How would Swiss consumers decide if they had freedom of choice? Evidence from a field study with organic, conventional and GM corn bread
Authors: Philipp Aerni, Joachim Scholderer, David Ermen
EXCERPT: “The results of the discrete choice analysis revealed that customers are price sensitive, but not to the extent expected. 20.1% of the customers bought a GM corn bread even if it was as expensive as its organic alternative. The analysis of the questionnaire results confirmed that ‘curiosity’ rather than the price was the primary reason for buying a GM corn bread. Another reason may also be related to lifestyle conflicts in front of the market stand. On the one hand, people express a clear preference for organic and are willing to pay a premium for it, on the other hand they welcome personal initiative by local people to sell something new at open market stands – even if this new thing is a GM corn bread.”

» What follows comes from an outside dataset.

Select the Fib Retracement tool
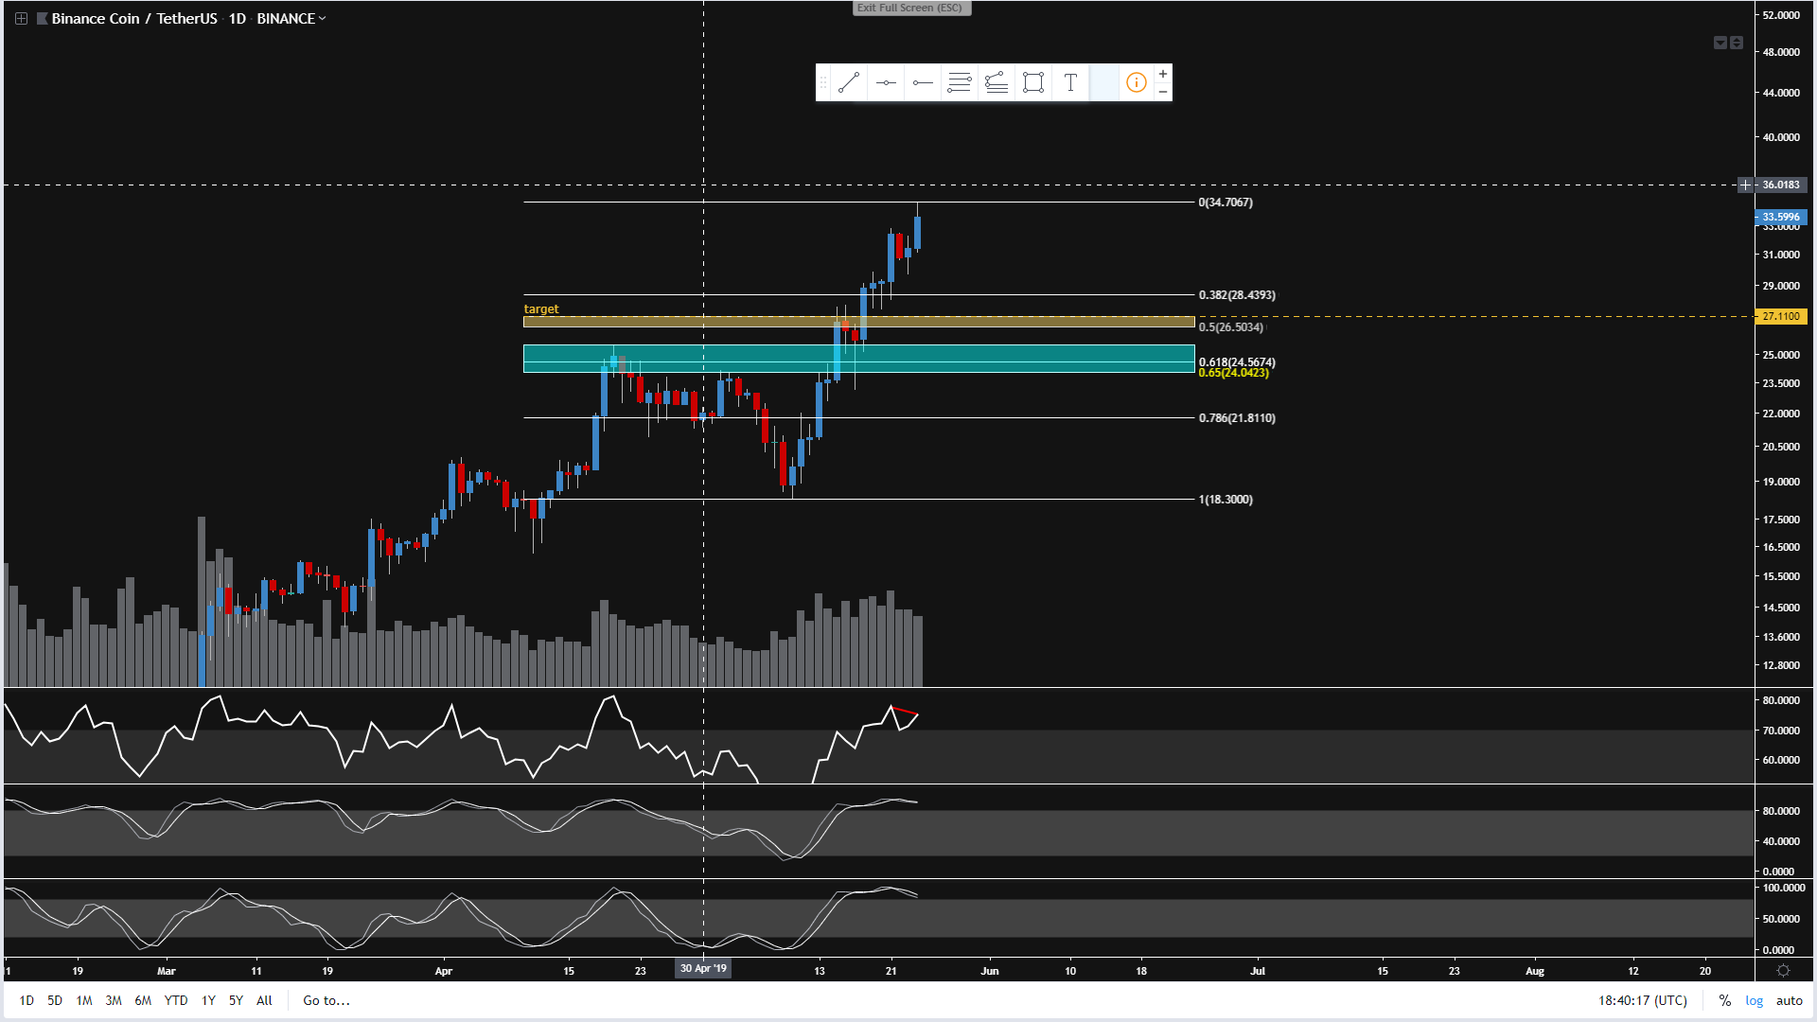 click(960, 83)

ABSTRACT: In 2005, the Swiss expressed their negative attitude towards genetic engineering in agriculture by voting in favor of a ban to use genetically modified (GM) crops in domestic agriculture. At the same time, certain GM food products remain approved but are not on offer since retailers assume that consumers would shun labeled GM food. In our study we tested this claim by conducting a large-scale field study with Swiss consumers. In our experimental design, three clearly labeled types of corn bread were offered at five different market stands across the French and German-speaking part of Switzerland: one made with organic, one made with conventional, and one made with genetically modified (GM) corn. In addition, we tested the consistency between purchasing decision at the market stand and the previous voting decision on GMOs in 2005 by means of an ex-post questionnaire. The results of our discrete choice analysis show that Swiss consumers treat GM foods just like any other type of novel food. We conclude from our findings that consumers tend to appreciate transparency and freedom of choice even if one of the offered product types is labeled as containing a genetically modified ingredient. Retailers should allow consumers to make their own choice and accept the fact that not all people appear to be afraid of GM food.